Eran alrededor de las 2 de la mañana en un día cualquiera laborable, por lo que la calle estaba vacía. No recuerdo bien cómo ni por qué pero el caso es que empezamos a besarnos agitadamente.

Me arrinconó en un portal y mordió mis labios como si fueran comestibles mientras sus manos me rodeaban la cintura y ascendían hasta mi espalda, por debajo de mi camiseta. Yo insistía en sujetarle de la cabeza, pero él se negaba y me agarraba los brazos por detrás de mí. Estaba a su antojo.

Pronto los mordiscos se extendieron a mi cuello, calentándome mucho.


Cuando se olvidaba de mis brazos, los soltaba y me acariciaba la zona de los senos pero sin rozarlos directamente.

-“¿A que nunca te han excitado tanto sin tocarte los pechos?”

Tenía razón, estaba ardiendo ya en deseos de fundirme con él. Mis manos subían hasta su cabello para masajearlo mientras él me rociaba de besos el cuello y escote y, de nuevo, se daba cuenta y me los  alzaba contra la pared, de tal modo que volvía a estar a su entera disposición.

Introdujo una pierna en medio de las mías para restregar contra mi sexo. Yo podía sentir cómo el suyo se hinchaba.

Continuamos el camino hacia mi portal y, en un seguéndo asalto, me empotró contra la pared. Yo me quería vengar mordiéndole con vehemencia su labio inferior. Lo notaba jadear y agitarse, y entonces me decía:

-“Muérdeme más fuerte, mucho más”.

No tenía pensado subirle a casa. Al menos no en la primera cita, pues era una regla no escrita para mí, pero me había cautivado.


Subimos en el ascensor y, por supuesto, me aprisionó contra el espejo, restregándome todo su miembro y agarrándome el trasero. De nuevo, llevó mis manos hacia atrás, sosteniéndolas con fuerza, mientras, casi literalmente, me comía.

O al menos así lo sentí.

Por fin, llegamos a mi habitación. Me arrojó a la cama y se abalanzó sobre mí, despojando en un santiamén de la camiseta y el sujetador.

Aún no se había deleitado con mis pechos y volvió a acariciarlos en círculos, sin rozarme los pezones.

Me miraba con cara de malvado y yo deseaba que los chupase, los mordiera, los succionara.


Lo que él quisiera. Finalmente, acomodó sus manos a mis pechos, lamió hasta que empezó a bajar en dirección a mi vagina.

Me quitó las braguitas, humedeciendo su dedo y me lo introdujo mientras clavaba sus ojos en los míos.

-“¿Sigo?”, preguntó con voz melosa.

Me masturbó frenéticamente y con la otra mano se fue quitando sus pantalones hasta que quedó al descubierto su resplandeciente pene.

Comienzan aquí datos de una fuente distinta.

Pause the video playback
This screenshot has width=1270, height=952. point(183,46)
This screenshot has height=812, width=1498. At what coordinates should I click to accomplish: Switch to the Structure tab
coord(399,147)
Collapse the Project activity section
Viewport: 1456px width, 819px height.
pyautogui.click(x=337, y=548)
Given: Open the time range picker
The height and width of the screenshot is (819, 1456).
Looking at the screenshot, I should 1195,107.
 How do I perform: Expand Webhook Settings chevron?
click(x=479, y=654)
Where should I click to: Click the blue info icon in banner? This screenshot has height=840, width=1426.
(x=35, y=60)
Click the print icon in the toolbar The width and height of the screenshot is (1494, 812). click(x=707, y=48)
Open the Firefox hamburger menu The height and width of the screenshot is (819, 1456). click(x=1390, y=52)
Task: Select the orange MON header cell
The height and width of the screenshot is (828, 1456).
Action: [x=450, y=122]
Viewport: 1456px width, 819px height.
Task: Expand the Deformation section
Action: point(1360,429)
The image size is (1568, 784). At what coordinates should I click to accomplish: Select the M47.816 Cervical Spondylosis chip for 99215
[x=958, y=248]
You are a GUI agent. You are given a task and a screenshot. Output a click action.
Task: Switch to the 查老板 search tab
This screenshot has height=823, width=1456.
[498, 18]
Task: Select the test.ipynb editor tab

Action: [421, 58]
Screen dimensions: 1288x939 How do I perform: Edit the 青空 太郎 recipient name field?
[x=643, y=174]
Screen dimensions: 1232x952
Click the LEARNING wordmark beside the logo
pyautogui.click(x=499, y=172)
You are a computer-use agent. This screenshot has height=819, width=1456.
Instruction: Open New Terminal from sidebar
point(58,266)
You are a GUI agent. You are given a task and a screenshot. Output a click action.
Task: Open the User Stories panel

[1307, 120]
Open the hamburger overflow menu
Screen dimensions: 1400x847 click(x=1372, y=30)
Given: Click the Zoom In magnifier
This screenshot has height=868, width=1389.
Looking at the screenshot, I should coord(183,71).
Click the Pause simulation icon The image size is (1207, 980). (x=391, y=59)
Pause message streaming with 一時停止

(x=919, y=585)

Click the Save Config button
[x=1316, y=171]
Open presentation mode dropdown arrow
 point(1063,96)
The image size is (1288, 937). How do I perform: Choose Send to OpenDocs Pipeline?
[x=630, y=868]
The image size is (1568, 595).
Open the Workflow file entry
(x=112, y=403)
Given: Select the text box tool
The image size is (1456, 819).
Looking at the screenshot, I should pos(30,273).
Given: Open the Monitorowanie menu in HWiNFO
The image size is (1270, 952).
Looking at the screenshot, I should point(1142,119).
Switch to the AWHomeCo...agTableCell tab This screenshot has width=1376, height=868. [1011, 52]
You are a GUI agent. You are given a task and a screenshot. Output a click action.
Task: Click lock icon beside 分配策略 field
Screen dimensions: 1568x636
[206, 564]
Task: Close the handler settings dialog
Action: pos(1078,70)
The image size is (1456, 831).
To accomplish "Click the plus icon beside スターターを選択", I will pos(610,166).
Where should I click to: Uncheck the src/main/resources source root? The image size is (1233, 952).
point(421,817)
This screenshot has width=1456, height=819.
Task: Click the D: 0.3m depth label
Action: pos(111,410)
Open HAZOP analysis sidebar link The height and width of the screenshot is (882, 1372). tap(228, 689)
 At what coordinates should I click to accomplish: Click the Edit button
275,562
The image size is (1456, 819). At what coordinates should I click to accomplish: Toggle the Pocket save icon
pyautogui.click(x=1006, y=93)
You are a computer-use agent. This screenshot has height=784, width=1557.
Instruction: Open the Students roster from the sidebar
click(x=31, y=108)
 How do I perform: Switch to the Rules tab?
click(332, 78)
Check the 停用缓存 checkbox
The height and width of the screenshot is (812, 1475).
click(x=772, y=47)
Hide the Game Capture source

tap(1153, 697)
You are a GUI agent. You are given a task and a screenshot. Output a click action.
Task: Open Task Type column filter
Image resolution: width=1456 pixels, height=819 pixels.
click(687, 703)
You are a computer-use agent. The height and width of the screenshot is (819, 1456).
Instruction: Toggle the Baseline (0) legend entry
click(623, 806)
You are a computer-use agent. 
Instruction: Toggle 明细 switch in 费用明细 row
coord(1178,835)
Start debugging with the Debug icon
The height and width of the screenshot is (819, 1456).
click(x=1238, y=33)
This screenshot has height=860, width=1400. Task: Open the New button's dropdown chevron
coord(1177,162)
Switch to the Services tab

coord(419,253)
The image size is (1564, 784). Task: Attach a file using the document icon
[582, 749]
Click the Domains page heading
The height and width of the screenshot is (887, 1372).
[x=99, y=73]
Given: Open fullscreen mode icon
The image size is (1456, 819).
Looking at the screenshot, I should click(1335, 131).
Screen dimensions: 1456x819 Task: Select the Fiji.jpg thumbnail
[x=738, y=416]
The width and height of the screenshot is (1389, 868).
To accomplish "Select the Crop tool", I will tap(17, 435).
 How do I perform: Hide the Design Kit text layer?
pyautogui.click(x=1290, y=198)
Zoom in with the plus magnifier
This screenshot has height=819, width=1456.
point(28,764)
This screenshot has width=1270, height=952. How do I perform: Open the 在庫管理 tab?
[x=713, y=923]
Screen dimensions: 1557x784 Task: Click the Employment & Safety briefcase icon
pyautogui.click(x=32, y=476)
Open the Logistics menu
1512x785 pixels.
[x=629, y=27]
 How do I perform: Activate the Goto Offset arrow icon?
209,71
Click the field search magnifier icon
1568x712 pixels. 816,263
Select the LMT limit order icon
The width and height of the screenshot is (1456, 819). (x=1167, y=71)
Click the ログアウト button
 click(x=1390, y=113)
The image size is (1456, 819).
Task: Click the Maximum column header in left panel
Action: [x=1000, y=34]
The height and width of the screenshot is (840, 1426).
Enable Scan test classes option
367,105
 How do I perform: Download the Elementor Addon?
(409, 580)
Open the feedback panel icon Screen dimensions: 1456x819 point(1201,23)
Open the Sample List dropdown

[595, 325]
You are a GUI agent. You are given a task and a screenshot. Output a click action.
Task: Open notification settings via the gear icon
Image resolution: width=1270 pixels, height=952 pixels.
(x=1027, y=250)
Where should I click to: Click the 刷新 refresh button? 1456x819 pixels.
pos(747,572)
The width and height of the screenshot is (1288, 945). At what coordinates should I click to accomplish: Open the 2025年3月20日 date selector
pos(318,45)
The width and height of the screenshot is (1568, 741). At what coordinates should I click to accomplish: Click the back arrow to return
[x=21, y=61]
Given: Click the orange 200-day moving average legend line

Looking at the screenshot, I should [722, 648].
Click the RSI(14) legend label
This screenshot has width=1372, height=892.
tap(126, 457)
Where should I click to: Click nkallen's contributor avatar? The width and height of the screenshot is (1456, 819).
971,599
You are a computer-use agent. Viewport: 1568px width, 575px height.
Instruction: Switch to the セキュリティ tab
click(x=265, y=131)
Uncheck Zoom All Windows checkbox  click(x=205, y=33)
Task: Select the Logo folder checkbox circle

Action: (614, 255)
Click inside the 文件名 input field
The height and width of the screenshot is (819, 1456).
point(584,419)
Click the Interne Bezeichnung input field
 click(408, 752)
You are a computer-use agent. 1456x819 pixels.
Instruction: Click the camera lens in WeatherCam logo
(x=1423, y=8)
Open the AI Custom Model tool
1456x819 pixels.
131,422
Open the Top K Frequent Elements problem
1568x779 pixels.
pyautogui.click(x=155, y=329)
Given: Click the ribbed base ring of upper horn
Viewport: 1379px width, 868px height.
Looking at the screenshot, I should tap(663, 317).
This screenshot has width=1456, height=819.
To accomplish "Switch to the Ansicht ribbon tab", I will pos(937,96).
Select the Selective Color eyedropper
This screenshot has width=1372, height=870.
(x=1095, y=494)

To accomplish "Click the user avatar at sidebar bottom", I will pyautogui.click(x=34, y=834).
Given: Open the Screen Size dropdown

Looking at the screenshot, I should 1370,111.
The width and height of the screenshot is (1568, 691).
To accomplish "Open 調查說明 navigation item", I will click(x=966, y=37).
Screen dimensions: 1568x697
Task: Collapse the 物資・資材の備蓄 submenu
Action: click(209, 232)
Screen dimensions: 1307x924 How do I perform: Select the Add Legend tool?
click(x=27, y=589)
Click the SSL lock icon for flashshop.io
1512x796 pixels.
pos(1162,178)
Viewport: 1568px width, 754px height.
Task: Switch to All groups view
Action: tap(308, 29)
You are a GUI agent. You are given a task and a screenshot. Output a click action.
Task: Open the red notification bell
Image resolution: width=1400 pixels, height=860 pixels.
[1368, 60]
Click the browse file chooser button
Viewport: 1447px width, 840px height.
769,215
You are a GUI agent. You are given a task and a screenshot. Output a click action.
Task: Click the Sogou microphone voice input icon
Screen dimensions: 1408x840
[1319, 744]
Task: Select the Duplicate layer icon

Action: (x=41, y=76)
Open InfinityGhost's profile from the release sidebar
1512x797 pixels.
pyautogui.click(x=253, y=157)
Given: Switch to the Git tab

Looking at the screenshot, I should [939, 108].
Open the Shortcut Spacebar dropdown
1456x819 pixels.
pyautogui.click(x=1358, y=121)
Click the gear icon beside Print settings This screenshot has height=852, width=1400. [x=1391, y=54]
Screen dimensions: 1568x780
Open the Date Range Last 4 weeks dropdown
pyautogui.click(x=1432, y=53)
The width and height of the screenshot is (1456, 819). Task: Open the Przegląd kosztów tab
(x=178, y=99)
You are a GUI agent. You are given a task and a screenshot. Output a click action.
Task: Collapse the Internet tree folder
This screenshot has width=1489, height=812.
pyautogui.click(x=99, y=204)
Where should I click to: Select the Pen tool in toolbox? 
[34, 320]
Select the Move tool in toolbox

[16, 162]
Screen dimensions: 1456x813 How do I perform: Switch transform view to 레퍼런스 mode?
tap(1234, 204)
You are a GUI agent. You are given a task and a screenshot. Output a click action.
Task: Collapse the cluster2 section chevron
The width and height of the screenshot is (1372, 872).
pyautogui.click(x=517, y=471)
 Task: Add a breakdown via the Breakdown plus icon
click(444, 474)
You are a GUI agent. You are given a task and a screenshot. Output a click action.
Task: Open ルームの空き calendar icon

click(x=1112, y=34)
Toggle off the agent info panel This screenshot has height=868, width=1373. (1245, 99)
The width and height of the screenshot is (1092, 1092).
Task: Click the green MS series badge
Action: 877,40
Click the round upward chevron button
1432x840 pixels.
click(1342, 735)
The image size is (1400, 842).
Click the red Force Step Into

Me metió un dedo en la boca, para comprobar de qué sería yo capaz con su miembro.


Se lo lamí hábilmente y se puso todavía más a cien.

Me llevó hasta el borde de la cama y su pene entró en mí. Sostenía mis piernas a la altura de su cintura y empezó a moverse ágilmente.

-“¿Te gusta cómo te follo?”, espetó.

De repente, sus embestidas se hicieron más pronunciadas y, cuando iba a alcanzar el clímax, sacó su pene y eyaculó encima de mis senos.

Qué erótico me pareció ver su semen sobre mí.

Por supuesto, sabía que no era el hombre de mi vida, pero también sabía que la manera en que me había excitado iba a ser difícil de superar.